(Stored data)
======
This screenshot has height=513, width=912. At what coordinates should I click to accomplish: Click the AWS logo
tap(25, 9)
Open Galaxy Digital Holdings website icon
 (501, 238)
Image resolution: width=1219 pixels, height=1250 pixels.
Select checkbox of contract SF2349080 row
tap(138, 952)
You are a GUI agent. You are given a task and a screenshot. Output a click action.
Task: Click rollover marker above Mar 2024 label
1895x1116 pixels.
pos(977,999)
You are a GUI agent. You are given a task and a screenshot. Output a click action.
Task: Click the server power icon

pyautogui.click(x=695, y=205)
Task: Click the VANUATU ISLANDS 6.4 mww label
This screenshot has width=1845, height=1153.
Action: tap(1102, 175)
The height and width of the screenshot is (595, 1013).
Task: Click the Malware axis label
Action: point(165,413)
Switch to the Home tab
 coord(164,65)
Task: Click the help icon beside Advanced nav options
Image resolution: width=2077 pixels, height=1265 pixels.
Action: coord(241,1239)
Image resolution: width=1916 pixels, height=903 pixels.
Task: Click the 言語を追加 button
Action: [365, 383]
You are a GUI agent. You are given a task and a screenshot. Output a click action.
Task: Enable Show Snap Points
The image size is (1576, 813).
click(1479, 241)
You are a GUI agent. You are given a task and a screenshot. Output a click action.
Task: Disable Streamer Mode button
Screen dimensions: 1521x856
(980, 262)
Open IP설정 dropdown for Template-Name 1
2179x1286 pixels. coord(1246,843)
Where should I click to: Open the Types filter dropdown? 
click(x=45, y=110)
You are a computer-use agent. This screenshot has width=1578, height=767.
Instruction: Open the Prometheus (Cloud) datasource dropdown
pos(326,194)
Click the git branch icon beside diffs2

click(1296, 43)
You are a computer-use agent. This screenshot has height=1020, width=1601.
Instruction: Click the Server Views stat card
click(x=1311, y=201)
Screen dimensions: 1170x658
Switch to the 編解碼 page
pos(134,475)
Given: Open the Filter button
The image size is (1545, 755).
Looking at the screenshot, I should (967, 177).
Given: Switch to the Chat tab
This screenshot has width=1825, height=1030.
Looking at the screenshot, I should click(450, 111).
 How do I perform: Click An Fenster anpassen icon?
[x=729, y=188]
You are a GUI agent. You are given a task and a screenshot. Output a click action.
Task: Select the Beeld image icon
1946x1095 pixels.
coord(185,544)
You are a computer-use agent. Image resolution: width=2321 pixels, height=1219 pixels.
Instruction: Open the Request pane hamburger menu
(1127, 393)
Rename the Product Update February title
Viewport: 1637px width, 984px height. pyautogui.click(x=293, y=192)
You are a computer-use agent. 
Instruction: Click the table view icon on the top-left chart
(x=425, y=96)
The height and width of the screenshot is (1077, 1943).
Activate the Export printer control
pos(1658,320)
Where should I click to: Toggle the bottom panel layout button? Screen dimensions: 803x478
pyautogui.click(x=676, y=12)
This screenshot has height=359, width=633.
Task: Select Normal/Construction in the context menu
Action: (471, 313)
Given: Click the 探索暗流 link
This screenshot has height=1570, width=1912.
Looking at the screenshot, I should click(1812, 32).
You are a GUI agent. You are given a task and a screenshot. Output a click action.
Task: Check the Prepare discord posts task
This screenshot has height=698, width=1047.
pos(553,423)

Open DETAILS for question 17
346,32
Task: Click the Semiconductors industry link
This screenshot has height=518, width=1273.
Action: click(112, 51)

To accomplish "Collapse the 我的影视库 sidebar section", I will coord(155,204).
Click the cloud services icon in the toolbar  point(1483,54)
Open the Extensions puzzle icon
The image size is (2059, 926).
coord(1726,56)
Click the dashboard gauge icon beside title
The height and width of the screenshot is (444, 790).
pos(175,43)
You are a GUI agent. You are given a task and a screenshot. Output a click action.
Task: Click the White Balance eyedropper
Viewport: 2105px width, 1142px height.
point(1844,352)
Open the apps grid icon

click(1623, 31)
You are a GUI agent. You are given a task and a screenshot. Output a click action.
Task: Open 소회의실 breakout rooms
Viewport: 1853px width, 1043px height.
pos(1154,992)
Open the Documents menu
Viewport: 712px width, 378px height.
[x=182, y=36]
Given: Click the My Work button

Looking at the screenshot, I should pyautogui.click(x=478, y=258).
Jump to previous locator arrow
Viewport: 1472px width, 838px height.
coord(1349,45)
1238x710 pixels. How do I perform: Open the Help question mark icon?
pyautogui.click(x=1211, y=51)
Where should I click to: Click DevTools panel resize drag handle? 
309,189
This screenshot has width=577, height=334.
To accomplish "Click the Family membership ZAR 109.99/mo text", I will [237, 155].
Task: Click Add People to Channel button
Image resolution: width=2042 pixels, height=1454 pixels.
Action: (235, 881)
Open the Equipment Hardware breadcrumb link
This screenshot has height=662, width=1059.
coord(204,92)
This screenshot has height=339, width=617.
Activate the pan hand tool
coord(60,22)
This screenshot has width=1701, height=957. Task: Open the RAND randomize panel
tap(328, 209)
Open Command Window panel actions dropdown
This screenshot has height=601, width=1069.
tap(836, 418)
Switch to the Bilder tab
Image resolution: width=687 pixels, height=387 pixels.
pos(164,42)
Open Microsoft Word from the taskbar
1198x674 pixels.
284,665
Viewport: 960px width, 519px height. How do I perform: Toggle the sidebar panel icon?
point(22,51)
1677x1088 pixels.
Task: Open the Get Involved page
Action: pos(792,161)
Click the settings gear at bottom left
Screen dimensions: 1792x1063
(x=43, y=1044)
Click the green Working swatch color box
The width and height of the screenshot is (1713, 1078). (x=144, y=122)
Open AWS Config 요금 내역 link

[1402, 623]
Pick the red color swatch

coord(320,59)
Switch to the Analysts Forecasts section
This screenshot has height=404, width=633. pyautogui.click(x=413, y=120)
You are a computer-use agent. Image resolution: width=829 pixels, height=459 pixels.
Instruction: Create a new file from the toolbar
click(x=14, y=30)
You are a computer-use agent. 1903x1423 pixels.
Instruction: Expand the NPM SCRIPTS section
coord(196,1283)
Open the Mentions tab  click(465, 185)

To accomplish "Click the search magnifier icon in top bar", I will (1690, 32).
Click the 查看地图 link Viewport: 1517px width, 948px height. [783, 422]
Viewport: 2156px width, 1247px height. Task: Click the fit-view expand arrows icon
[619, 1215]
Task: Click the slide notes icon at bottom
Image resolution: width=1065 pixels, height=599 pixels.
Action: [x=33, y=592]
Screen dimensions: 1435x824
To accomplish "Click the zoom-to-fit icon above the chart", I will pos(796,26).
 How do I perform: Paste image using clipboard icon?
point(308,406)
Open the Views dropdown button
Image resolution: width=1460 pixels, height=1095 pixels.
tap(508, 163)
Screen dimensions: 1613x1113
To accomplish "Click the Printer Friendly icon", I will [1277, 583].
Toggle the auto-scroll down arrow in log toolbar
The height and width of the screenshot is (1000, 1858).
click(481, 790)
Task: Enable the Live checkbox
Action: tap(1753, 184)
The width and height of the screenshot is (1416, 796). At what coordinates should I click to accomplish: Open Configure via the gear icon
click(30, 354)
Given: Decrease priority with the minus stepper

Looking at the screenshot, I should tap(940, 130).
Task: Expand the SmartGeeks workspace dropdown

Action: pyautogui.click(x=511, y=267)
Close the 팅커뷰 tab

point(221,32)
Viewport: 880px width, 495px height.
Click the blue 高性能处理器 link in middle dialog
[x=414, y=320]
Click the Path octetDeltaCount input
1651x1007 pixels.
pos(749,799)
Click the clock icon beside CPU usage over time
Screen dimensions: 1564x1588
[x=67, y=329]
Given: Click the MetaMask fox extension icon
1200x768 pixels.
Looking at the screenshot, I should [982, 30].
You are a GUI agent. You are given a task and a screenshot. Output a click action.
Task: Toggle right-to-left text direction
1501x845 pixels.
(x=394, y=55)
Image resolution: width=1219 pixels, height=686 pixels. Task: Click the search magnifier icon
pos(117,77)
======
_AIM OF THE EXERCISE:_
Beginning with the line that has "Image resolution: width=1460", set down each line through the last one above, exactly, and nothing else.

_ANSWER SECTION:_
Image resolution: width=1460 pixels, height=1095 pixels.
tap(508, 163)
Screen dimensions: 1613x1113
To accomplish "Click the Printer Friendly icon", I will [1277, 583].
Toggle the auto-scroll down arrow in log toolbar
The height and width of the screenshot is (1000, 1858).
click(481, 790)
Task: Enable the Live checkbox
Action: tap(1753, 184)
The width and height of the screenshot is (1416, 796). At what coordinates should I click to accomplish: Open Configure via the gear icon
click(30, 354)
Given: Decrease priority with the minus stepper

Looking at the screenshot, I should tap(940, 130).
Task: Expand the SmartGeeks workspace dropdown

Action: pyautogui.click(x=511, y=267)
Close the 팅커뷰 tab

point(221,32)
Viewport: 880px width, 495px height.
Click the blue 高性能处理器 link in middle dialog
[x=414, y=320]
Click the Path octetDeltaCount input
1651x1007 pixels.
pos(749,799)
Click the clock icon beside CPU usage over time
Screen dimensions: 1564x1588
[x=67, y=329]
Given: Click the MetaMask fox extension icon
1200x768 pixels.
Looking at the screenshot, I should [982, 30].
You are a GUI agent. You are given a task and a screenshot. Output a click action.
Task: Toggle right-to-left text direction
1501x845 pixels.
(x=394, y=55)
Image resolution: width=1219 pixels, height=686 pixels. Task: Click the search magnifier icon
pos(117,77)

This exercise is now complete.